LeHong pointed out that a significant amount of enterprise-gen AI initiatives are focused on augmenting employees to increase productivity. “They want to use gen AI at individual employee level.”
Chandrasekaran pointed to three business functions that stand out in adoption: IT, security and marketing. In IT, some uses for AI include code generation, analysis and documentation. In security, the technology can be used to augment SOCs when it comes to areas such as forecasting, incident and threat management and root cause analysis.
In marketing, meanwhile, AI can be used to provide sentiment analysis based on social media posts and to create more personalized content. “I think marketing and gen AI are made for each other,” said Chandrasekaran. “These models are quite creative.”
He pointed to some common use cases across these business functions: content creation and augmentation; data summarization and insights; process and workflow automation; forecasting and scenario planning; customer assistance; and software coding and co-pilots.
Also, enterprises want the ability to query and retrieve from their own data sources. “Enterprise search is an area where AI is going to have a significant impact,” said Chandrasekaran. “Everyone wants their own ChatGPT.”
AI is moving fast
Additionally, Gartner forecasts that:
- By 2025, 30% of enterprises will have implemented an AI-augmented and testing strategy, up from 5% in 2021.
- By 2026, more than 100 million humans will engage with robo or synthetic virtual colleagues and nearly 80% of prompting will be semi-automated. “Models are going to get increasingly better at parsing context,” said Chandrasekaran.

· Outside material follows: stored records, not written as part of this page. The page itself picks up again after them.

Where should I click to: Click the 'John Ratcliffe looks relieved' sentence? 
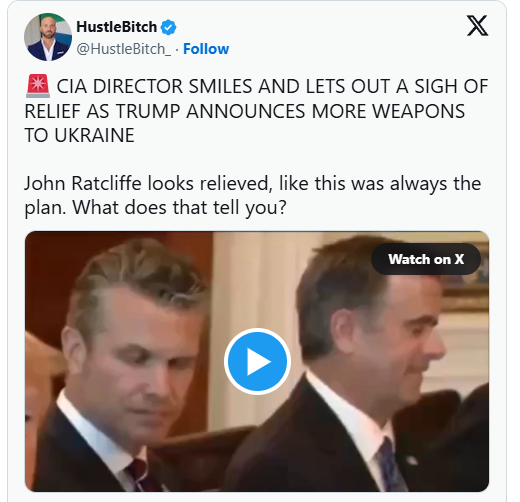147,184
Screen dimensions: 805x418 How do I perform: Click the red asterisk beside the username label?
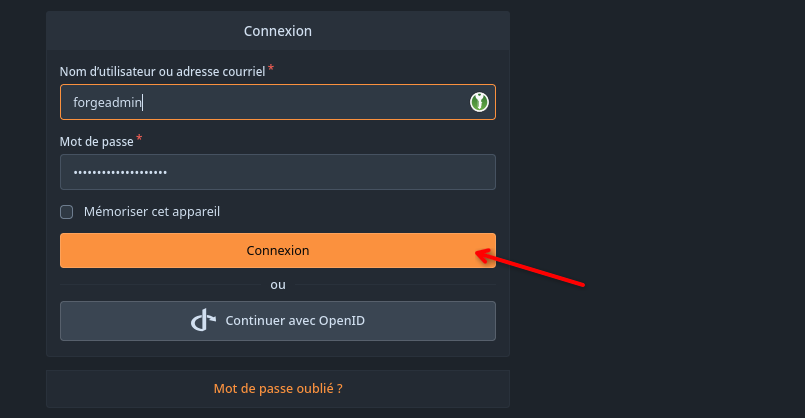[x=271, y=68]
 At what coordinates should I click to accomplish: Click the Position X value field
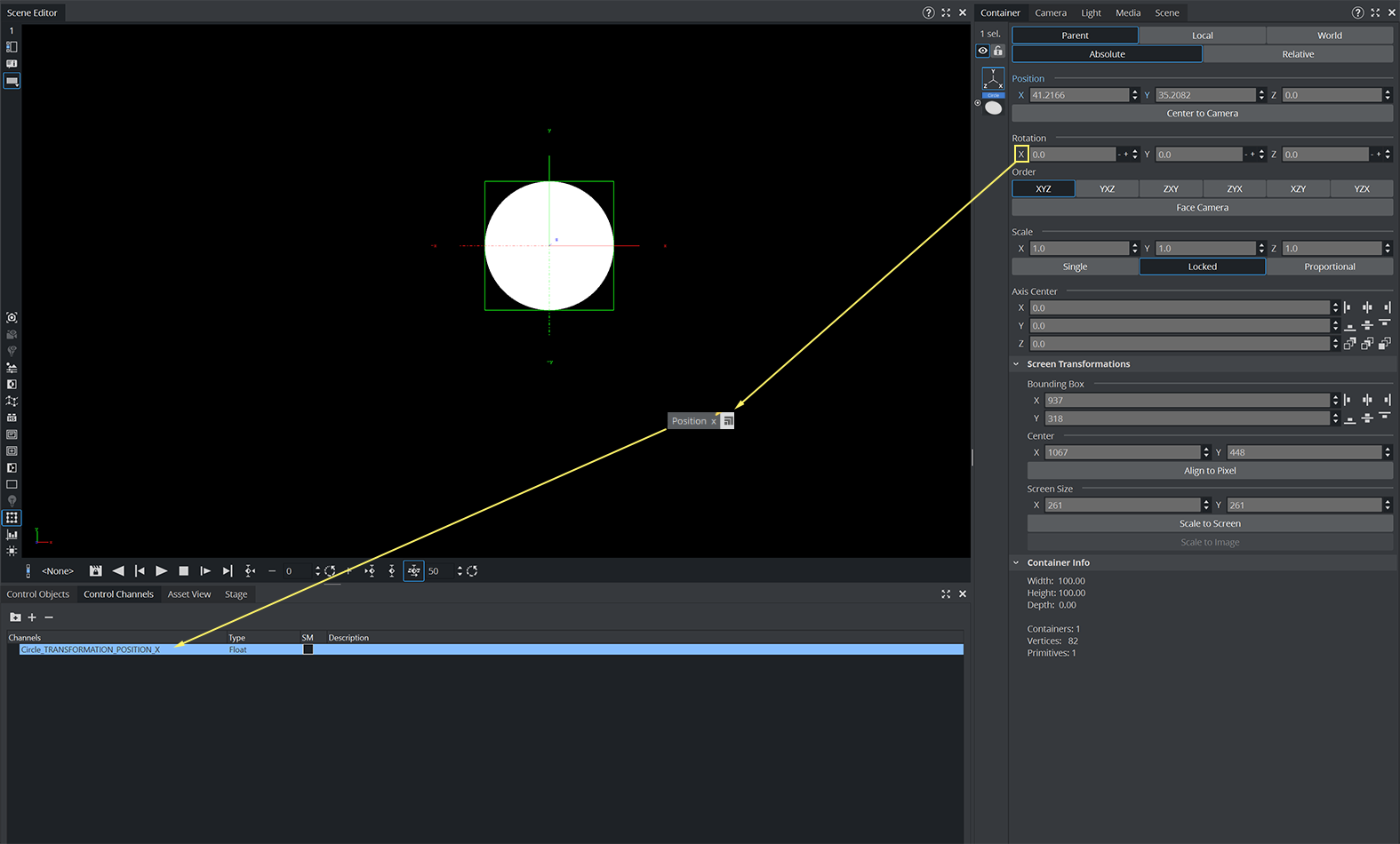click(1078, 95)
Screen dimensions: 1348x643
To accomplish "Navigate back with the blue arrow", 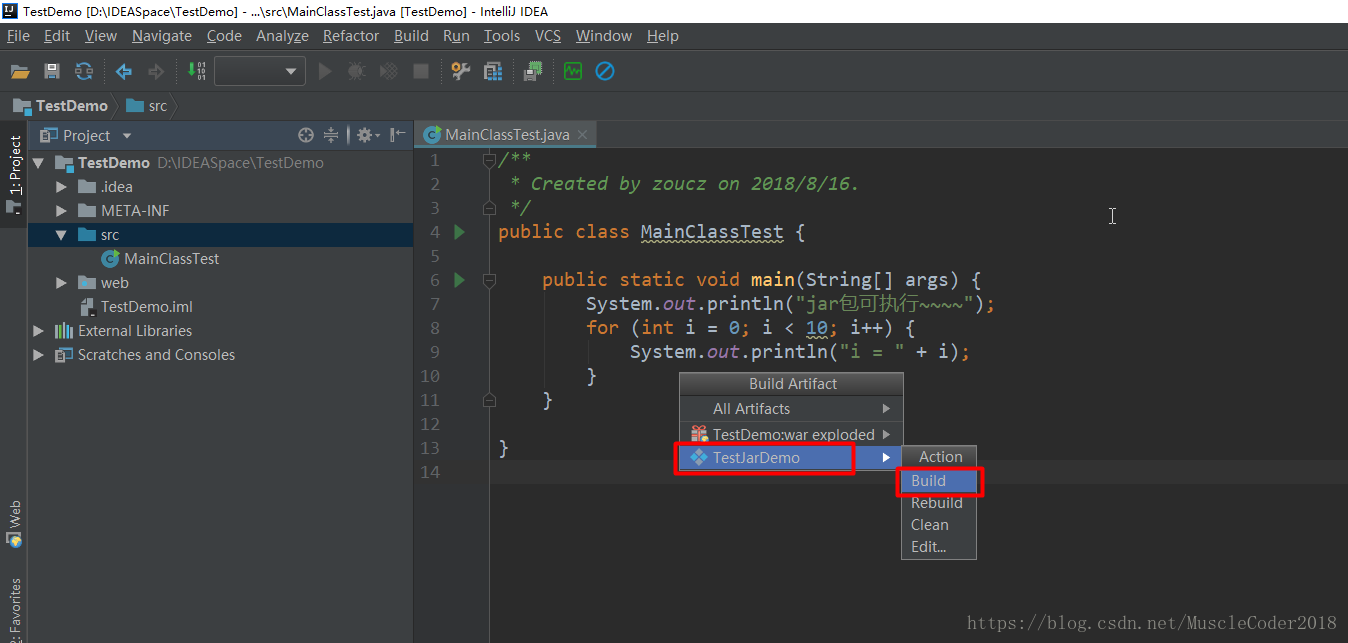I will click(x=124, y=71).
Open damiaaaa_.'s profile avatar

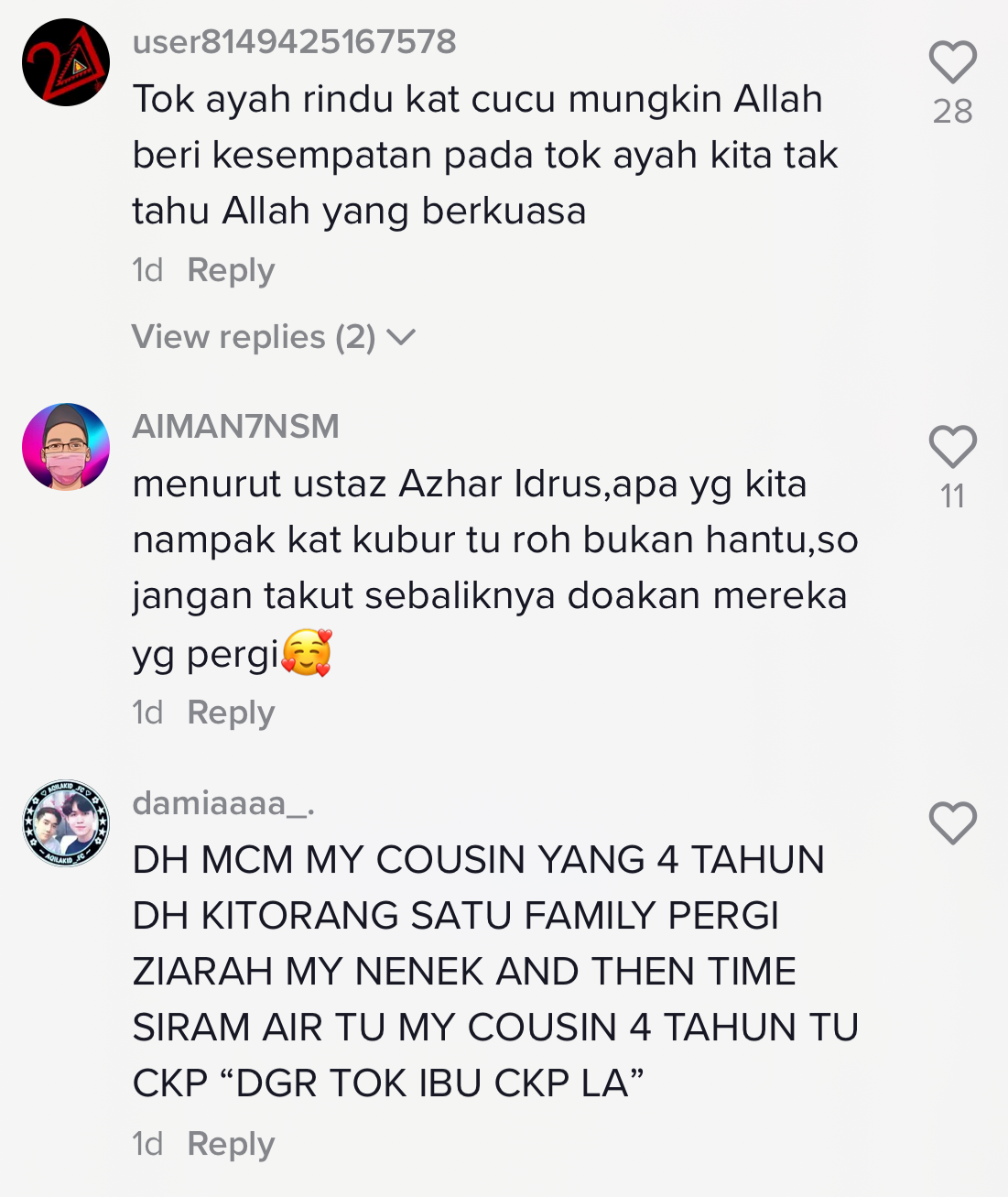(x=66, y=823)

- By 2027, more than 50% of enterprises will have implemented a responsible AI governance program, and the number of companies using open-source AI will increase tenfold.
With AI now “coming from everywhere,” enterprises are also looking to put specific leaders in charge of it, LeHong explained: Right now, 60% of CIOs are tasked with leading AI strategies. Whereas before gen AI, data scientists were “the masters of that domain,” said LeHong.
Ultimately, “most of our clients are still throwing things to see if they stick to the wall,” he said. “Now they know which wall to throw it at. Before they had four walls and maybe a ceiling to throw it at, now they have a marketing wall, an IT wall, a security wall.”